◆ TASK DIRECTIONS
Starting at the line that contains "You are a computer-use agent. The height" and stopping after the line that contains "pyautogui.click(x=205, y=558)", output those lines as a two-column CSV with the headers input and output. Each row holds one text in input and its answer in output, each in a single quoted field with line breaks replaced by spaces.

(Dataset items)

◆ ◆ ◆ ◆ ◆

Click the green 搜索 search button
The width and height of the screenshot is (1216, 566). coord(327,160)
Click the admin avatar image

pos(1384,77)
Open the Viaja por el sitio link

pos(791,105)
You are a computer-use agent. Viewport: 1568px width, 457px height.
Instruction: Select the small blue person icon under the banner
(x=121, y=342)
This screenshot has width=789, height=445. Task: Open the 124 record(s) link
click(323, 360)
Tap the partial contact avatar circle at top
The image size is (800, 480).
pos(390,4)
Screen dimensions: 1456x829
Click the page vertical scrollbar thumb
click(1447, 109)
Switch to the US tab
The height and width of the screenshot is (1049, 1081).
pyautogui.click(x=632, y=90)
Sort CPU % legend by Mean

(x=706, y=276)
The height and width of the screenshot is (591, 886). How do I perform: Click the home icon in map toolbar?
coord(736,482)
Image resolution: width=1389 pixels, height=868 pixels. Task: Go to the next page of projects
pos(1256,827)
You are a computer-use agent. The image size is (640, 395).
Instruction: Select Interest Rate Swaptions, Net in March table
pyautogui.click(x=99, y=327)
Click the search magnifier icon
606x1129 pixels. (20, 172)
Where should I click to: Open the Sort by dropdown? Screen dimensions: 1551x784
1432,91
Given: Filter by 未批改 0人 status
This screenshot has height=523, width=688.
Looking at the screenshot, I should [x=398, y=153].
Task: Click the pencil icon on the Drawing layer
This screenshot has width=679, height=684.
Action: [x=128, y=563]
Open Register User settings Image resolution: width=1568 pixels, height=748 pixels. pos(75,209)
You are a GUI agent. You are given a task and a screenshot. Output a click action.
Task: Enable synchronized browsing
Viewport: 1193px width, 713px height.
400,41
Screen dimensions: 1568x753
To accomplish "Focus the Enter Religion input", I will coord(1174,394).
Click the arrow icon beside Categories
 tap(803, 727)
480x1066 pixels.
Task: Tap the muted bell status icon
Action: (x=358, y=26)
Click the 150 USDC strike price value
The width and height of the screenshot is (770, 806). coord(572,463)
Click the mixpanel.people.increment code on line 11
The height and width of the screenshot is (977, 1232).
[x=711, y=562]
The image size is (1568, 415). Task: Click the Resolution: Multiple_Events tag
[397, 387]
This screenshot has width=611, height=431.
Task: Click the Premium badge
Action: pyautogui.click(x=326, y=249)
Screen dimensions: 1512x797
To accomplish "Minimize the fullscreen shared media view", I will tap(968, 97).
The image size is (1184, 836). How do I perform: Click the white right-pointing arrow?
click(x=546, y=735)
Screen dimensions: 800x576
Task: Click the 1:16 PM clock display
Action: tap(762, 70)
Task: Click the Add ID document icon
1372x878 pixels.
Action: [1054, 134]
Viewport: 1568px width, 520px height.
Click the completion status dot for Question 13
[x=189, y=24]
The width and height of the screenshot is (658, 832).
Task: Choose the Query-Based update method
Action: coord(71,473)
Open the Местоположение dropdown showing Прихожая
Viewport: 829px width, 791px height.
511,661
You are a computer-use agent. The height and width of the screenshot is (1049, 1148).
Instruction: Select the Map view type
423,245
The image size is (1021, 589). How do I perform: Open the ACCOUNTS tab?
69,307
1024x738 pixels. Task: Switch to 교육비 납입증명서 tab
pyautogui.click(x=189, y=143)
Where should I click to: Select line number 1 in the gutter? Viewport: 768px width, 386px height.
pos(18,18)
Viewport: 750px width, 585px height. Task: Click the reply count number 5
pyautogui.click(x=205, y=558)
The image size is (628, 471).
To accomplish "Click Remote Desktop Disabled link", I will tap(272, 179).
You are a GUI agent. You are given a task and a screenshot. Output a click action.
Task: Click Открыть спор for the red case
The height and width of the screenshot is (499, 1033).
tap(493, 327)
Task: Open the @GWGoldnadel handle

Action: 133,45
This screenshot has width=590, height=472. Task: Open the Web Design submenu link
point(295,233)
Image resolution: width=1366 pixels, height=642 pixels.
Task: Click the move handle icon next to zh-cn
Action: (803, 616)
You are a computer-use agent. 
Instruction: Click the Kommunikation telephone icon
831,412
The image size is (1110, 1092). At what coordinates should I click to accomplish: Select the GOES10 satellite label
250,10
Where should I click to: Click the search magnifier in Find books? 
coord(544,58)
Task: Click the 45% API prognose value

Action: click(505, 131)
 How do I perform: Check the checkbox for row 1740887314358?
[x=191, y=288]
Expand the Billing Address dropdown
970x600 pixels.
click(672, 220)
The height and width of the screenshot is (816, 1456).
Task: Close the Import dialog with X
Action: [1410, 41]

◆ ◆ ◆ ◆ ◆

◆ EXERCISE RESULT
input,output
"You are a computer-use agent. The height and width of the screenshot is (1049, 1148). Instruction: Select the Map view type","423,245"
"The image size is (1021, 589). How do I perform: Open the ACCOUNTS tab?","69,307"
"1024x738 pixels. Task: Switch to 교육비 납입증명서 tab","pyautogui.click(x=189, y=143)"
"Where should I click to: Select line number 1 in the gutter? Viewport: 768px width, 386px height.","pos(18,18)"
"Viewport: 750px width, 585px height. Task: Click the reply count number 5","pyautogui.click(x=205, y=558)"